:: Questions ::
[1] In the post about Western contacts with Syria, where did Syria have its first high-level contacts with the U.S. in two years?
[2] Extend the post about Western contacts with Syria, picking up after its final sentence.
╭─ Text shown
By Vic Rosenthal
Syria’s suddenly getting a lot of play from the West:
DAMASCUS, Syria (AP) – After an undeclared two-year boycott, U.S. and European officials are talking to Syria again, signaling a possible easing of its international isolation.
Syria had its first high-level contacts with the U.S. in two years at a weekend conference in Baghdad on possible ways to stabilize Iraq. A high-ranking U.S. diplomat visited Damascus on Tuesday, followed Wednesday by the European Union’s foreign policy chief. — (Guardian, UK)
In Damascus with Syrian foreign minister Walid Muallem, Javier Solana of the EU said:
With the President (Bachar al Assad) we have also talked about the peace process in the region. We understand it in a comprehensive manner. We would would like to work as much as possible to see your country Syria recuperating the territories occupied in 1967″.
“I would like to repeat, we look at the peace process in that way,” he added. — (European Jewish Press, Brussels)
I’m not sure why the EU is suddenly interested in Syria. Perhaps they think it will be possible to move Syria away from Iran and keep her from further mischief in Lebanon. This would please Saudi Arabia, the major energy supplier to the EU. The US, of course, sees Syrian cooperation as vital to a clean exit from Iraq.
From an Israeli point of view, these developments are highly worrisome.
╰─
╭─ Data shown
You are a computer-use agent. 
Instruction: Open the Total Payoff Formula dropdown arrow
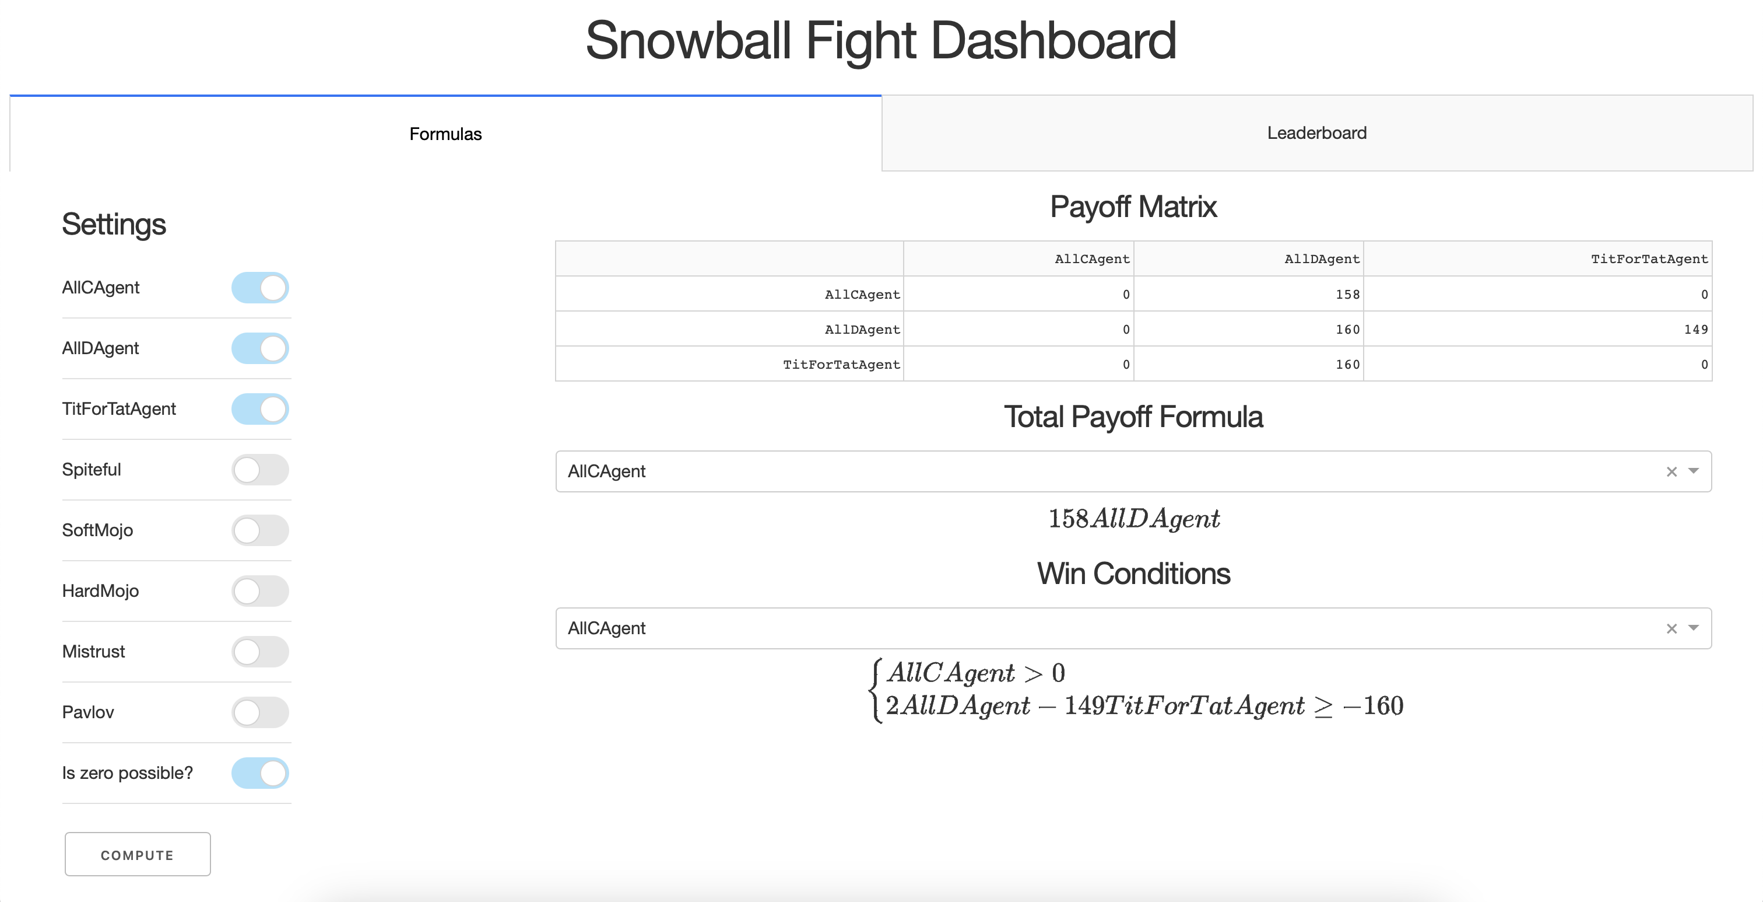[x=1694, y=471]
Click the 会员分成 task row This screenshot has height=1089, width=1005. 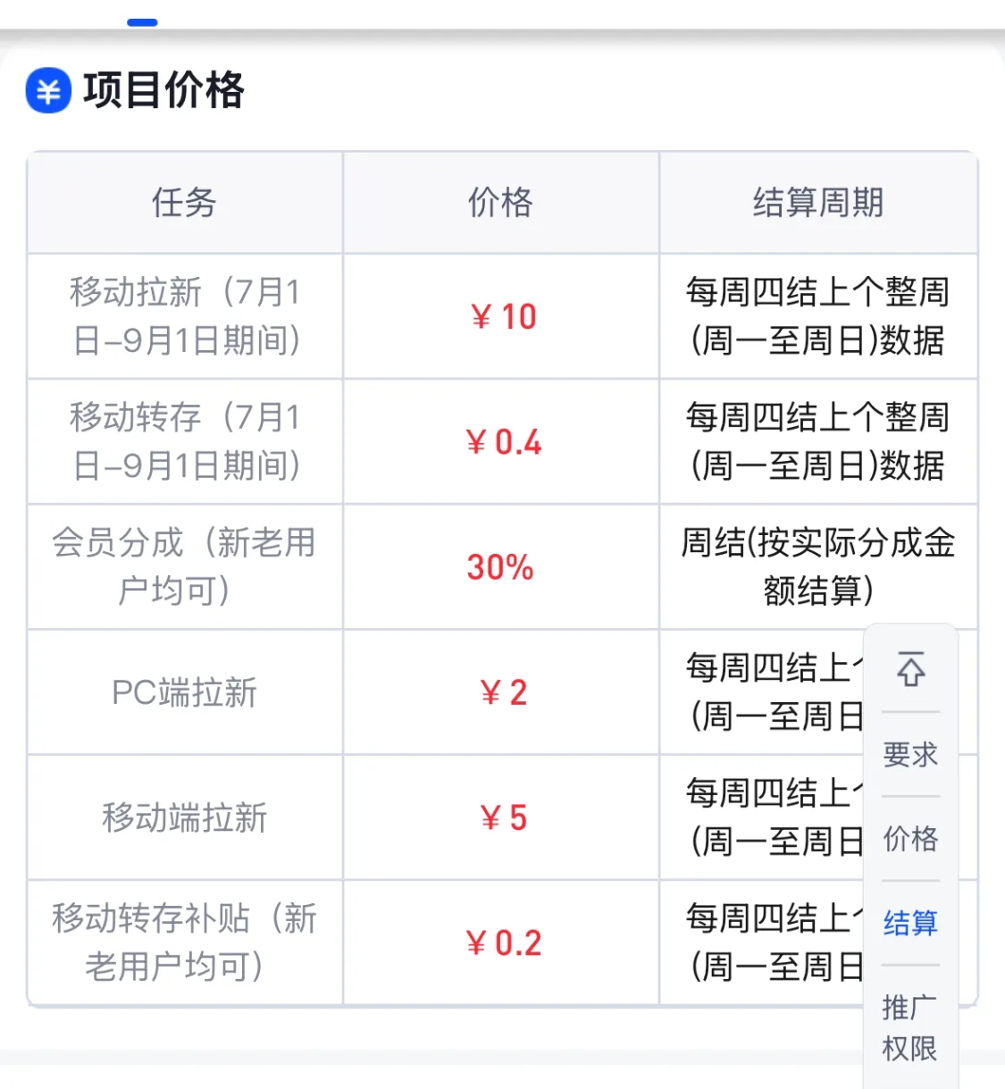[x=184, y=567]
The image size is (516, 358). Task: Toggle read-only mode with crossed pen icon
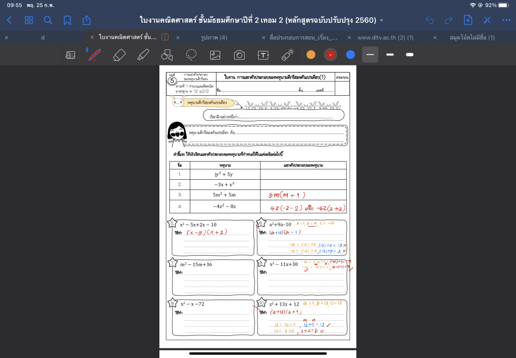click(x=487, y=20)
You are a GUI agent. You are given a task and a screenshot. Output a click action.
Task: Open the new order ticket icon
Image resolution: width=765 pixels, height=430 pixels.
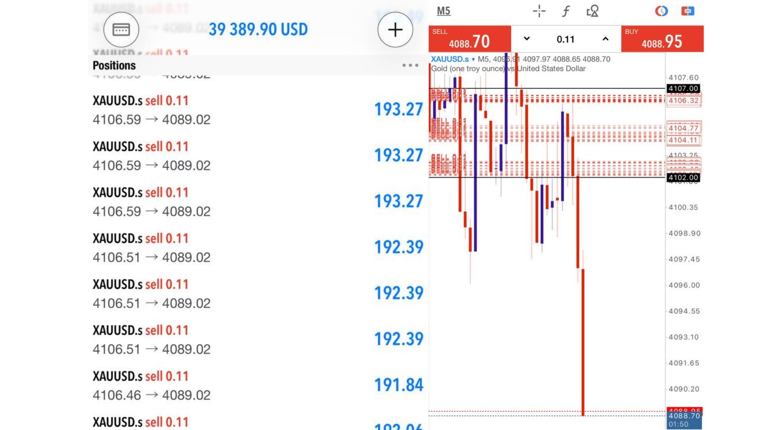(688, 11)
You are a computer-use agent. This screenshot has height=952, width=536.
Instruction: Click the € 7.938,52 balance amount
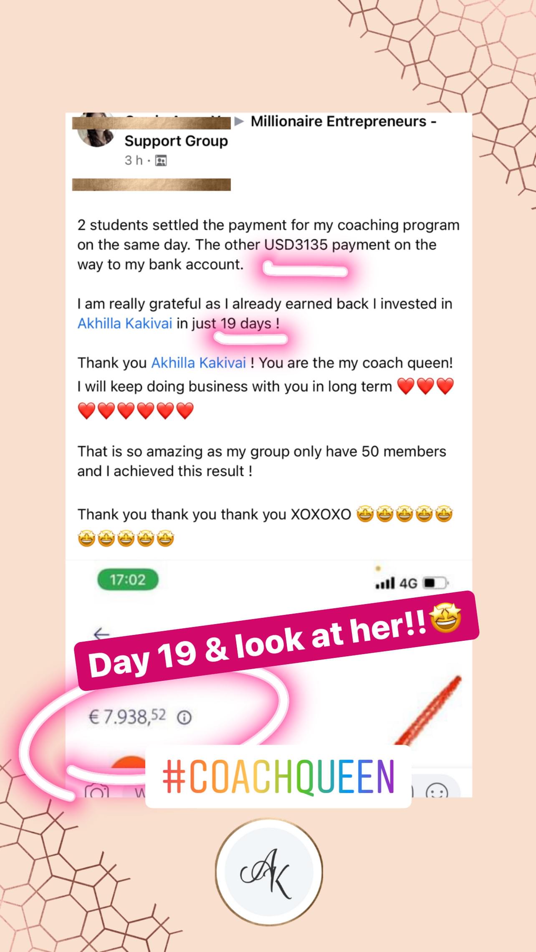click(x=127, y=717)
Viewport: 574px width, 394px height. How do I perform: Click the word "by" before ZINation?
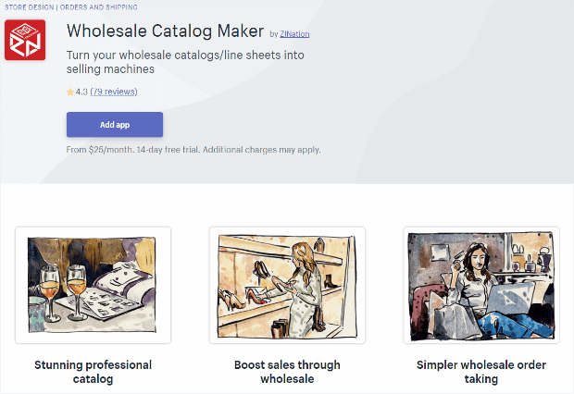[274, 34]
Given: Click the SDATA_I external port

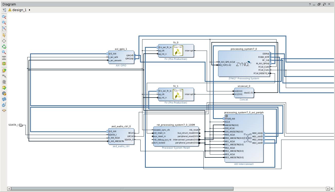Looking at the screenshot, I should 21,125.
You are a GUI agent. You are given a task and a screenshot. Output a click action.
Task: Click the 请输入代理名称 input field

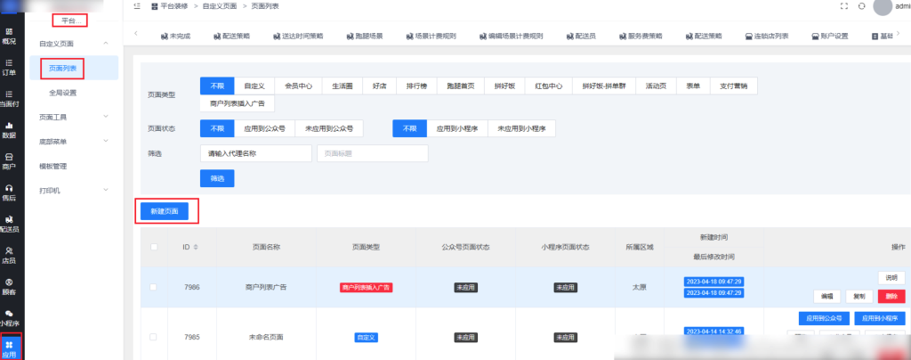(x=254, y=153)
╰─
╭─ Data shown
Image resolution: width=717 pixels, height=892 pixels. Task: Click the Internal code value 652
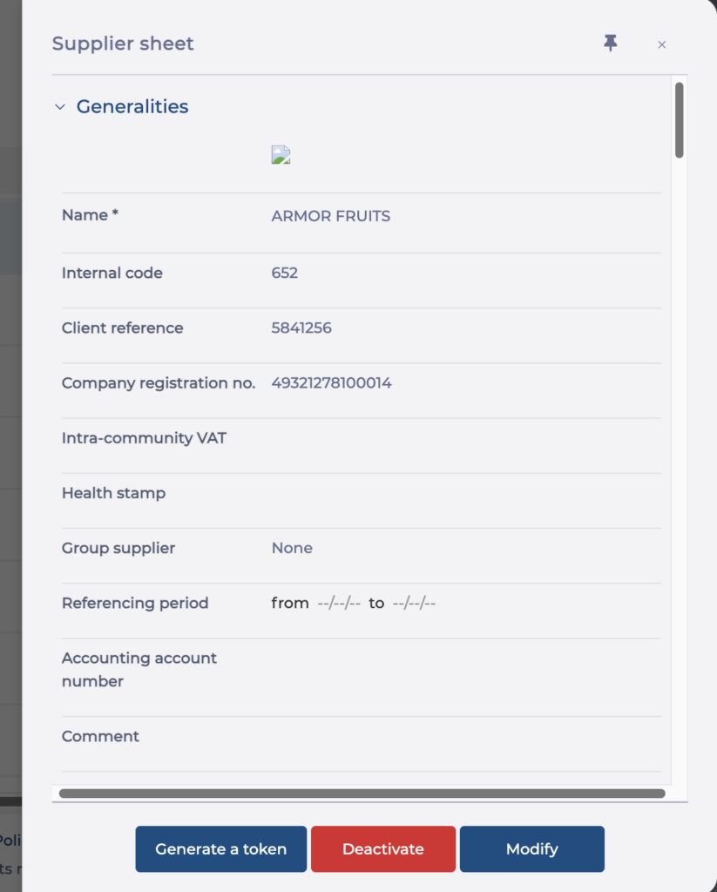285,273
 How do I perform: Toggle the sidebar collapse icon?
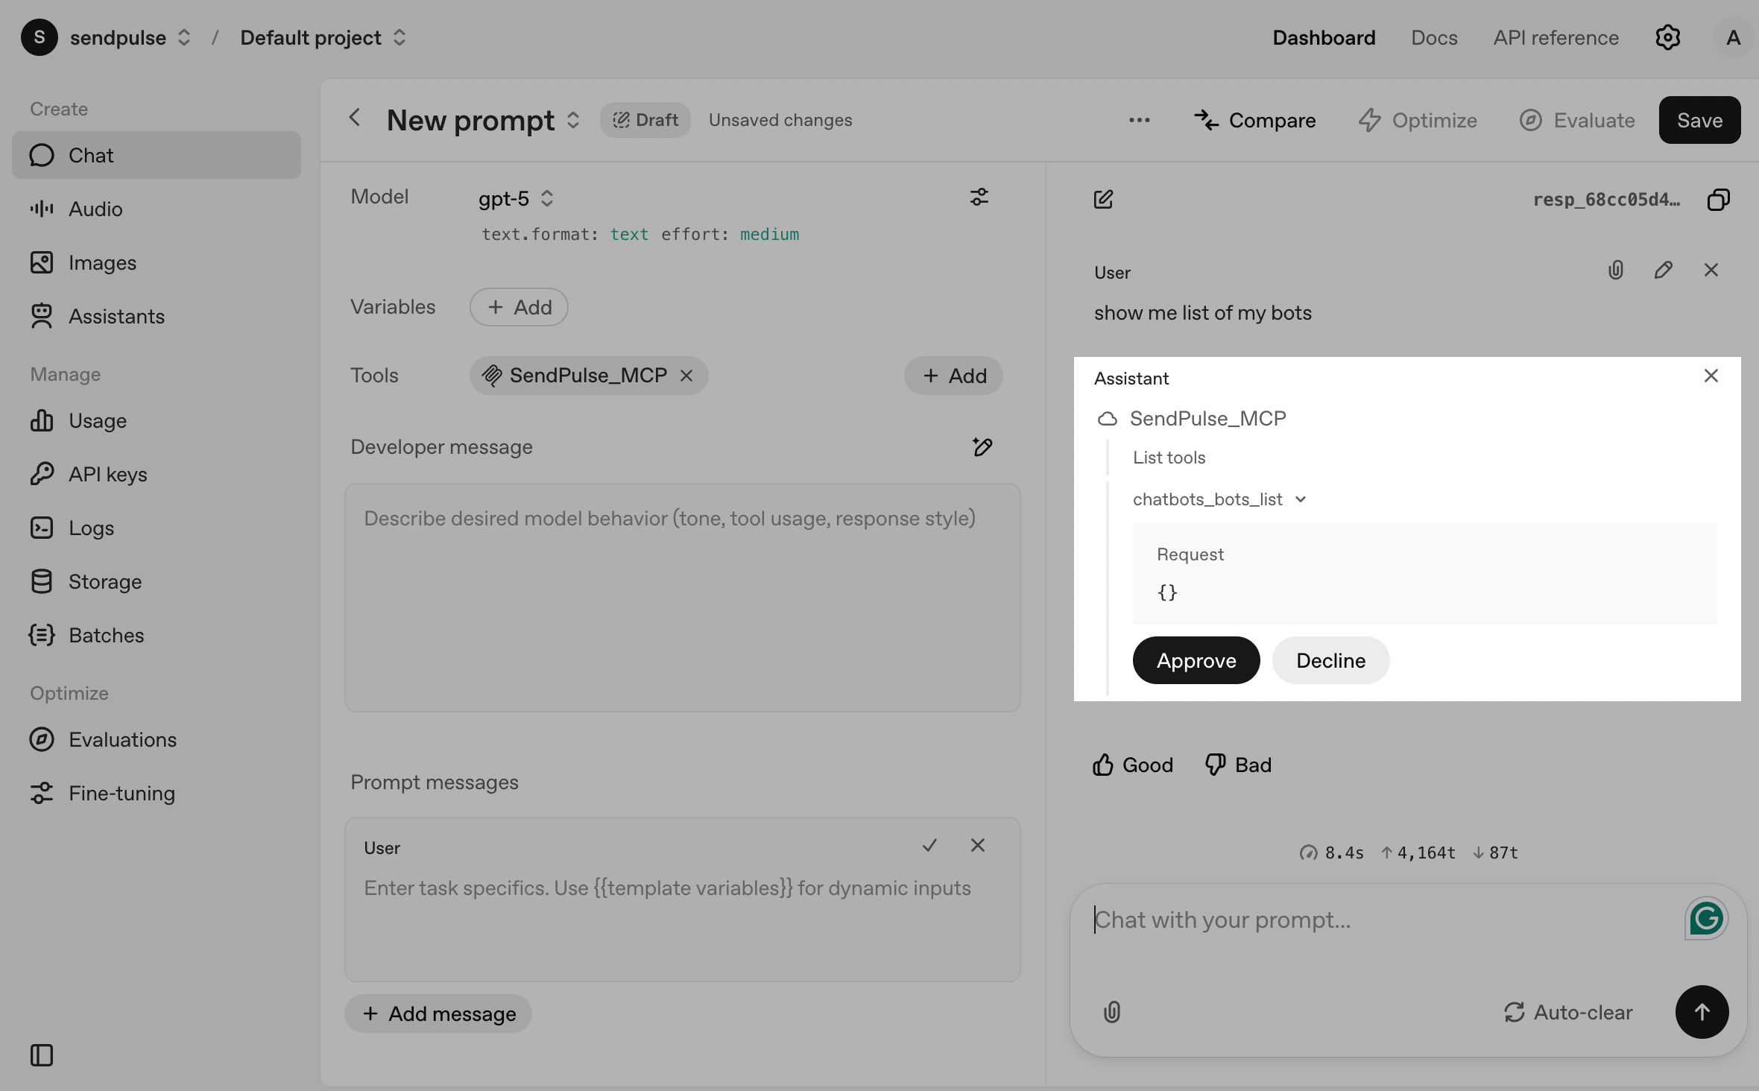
╰─
:: Responses ::
[1] At a weekend conference in Baghdad on possible ways to stabilize Iraq.

[2]
In last summer’s war, Syria served as the primary arms conduit to Hezbollah, and since then has facilitated Hezbollah’s rearmament (even Solana admitted that while he didn’t know how arms were getting to Hezbollah, he didn’t know of any other way than across the Syrian border). Syria hosts Hamas ‘military’ head Khaled Meshaal, the man responsible for the Gilad Shalit kidnapping. Syria has assassinated various moderate leaders in Lebanon, driving the possibility of an Israel-Lebanon peace, once considered likely, even further away. And Syria is currently engaged in a major arms buildup:
According to Ze’ev Schiff, one of Israel’s leading military analysts, the Syrian arms buildup over the past few months has been on a scale unprecedented in recent times.
With generous funding from Iran, Syria is buying thousands of sophisticated anti-tank weapons from Russia, upgrading its navy and deploying advanced Scud-D missiles with a range capable of covering virtually every point in Israel. The Syrians also recently successfully test-launched a Scud-D missile and reportedly have been supplying Hezbollah in Lebanon with medium-range rockets with cluster-bomb warheads. — Jewish Exponent
The Golan’s importance to Israel is strategic, both to provide depth in which to repel a Syrian invasion and as a deterrent against Syrian rocket attacks. Let me explain by repeating what I said last year:
On the Israeli side, there is a steep dropoff to the Jordan River and the Kinneret (Sea of Galilee). On the Syrian side, it’s only a short tank ride to Damascus.
The tank ride, of course, is the deterrent I mentioned.
Prior to 1967, the Syrians often shot down at nearby Israeli kibbutzim. I once visited a friend at Kibbutz Tel Katzir. The heights loomed above us, and we saw a tall, pockmarked concrete wall that the kibbutzniks had built to protect their children’s house from Syrian snipers. During this period Fatah terrorists often infiltrated into Israel from the Syrian side to raid Israeli villages.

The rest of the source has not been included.